Not-So-Big Rigs

When it comes to fleet safety, look beyond your truck drivers.

July 1, 2010

3 Min Read
Not-So-Big Rigs

Matt Gartner

It is easy to get fixated on an obvious problem, but it's the ones that catch us off guard that can prove exceptionally costly. That tends to be the case for waste companies when handling fleet safety issues. Focus is squarely placed on the obvious area of potential losses — the drivers on the collection side of the business — while other drivers involved in other operations often fall through the safety management cracks.

Driver safety programs should extend beyond collection drivers and address all employees who must drive on the job. This includes — but is not limited to — service and maintenance staff, the sales force, and executives.

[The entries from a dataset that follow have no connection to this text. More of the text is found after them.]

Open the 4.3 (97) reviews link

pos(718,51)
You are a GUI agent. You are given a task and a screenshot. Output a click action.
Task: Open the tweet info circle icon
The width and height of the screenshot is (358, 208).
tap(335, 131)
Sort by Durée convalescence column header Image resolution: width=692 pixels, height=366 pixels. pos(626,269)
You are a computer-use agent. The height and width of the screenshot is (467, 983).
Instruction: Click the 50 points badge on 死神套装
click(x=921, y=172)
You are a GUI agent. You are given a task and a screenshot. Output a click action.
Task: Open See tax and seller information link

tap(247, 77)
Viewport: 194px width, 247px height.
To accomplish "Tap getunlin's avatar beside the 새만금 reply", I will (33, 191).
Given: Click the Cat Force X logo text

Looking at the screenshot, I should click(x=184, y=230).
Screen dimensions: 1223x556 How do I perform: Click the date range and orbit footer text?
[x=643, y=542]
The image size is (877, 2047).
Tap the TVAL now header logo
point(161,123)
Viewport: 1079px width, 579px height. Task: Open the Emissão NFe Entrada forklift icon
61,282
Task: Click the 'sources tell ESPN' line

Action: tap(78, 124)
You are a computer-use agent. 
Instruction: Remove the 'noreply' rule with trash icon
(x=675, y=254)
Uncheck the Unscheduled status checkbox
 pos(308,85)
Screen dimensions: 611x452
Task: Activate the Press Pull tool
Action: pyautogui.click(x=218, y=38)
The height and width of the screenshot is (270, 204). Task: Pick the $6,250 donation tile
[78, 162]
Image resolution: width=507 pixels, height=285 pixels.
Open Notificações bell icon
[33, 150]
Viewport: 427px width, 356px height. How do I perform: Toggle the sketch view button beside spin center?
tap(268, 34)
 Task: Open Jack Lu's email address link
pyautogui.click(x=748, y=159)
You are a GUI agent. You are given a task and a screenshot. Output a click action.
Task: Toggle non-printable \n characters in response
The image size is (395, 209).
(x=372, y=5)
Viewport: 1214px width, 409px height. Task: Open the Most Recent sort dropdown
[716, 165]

A company's written driver safety program must be applied to all drivers at all levels. Such a program establishes a company's mandatory seatbelt policy, substance abuse policy, personal/family use policy, and policies addressing the in-vehicle use of cellular phones or other electronic devices.

While an employee may have a reputation for being a great salesperson, his driving record and accident history must be considered if his job requires him to drive for a significant portion of his day. Typically, insurers advise their auto clients not to accept drivers with more than three moving violation convictions or major violations, or involvement in more than two preventable accidents involving personal injury or property damage during the last three years. Likewise, it is not usually acceptable to hire drivers with convictions for any alcohol or drug-related driving offenses during the past five years.

It is standard practice to review a commercial driver's motor vehicle record (MVR). But similar precautions should be taken for any potential hire whose responsibilities will include driving. Likewise, all employees can benefit from driver training, which may include completion of a defensive driving course and regular reviews of company policies. These established policies and procedures should cover vehicle maintenance and inspection requirements, accident reporting and investigations, and outline disciplinary actions in the event of a driving violation or incident.

Accidents involving vehicles other than commercial trucks have led to significant liability claims against many waste companies. In fact, one recent case resulted in close to $2 million in losses. In this instance, a waste company salesperson was traveling in an unfamiliar area and made a left turn at a stop sign under the assumption that he was turning onto a two-lane road. In actuality, the road was a four-lane divided highway, and he turned west onto the eastbound lanes, resulting in a head-on collision with another vehicle carrying three people. The waste firm's insurer helped resolve three bodily injury claims totaling more than $1.7 million.

In this case, inattentiveness and carelessness were deemed the two contributing factors that resulted in the accident. The company was previously reluctant to invest too much money into risk-control services to improve driver safety. This incident prompted more action and a renewed commitment to ensuring that their safety culture was instilled in all employees. As part of its insurance renewal, the company is currently reviewing its fleet safety manual with its insurer and is looking to run a variety of on-site programs, including defensive driving training, geared specifically toward its sales force.

Clearly, waste companies can't afford to overlook the risk posed by any of their drivers. While no one can expect to police an individual driver's attention and diligence at all times, companies can give their drivers the tools, training and incentives to enable safer driving.

Matt Gartner works for XL Specialty Insurance Company.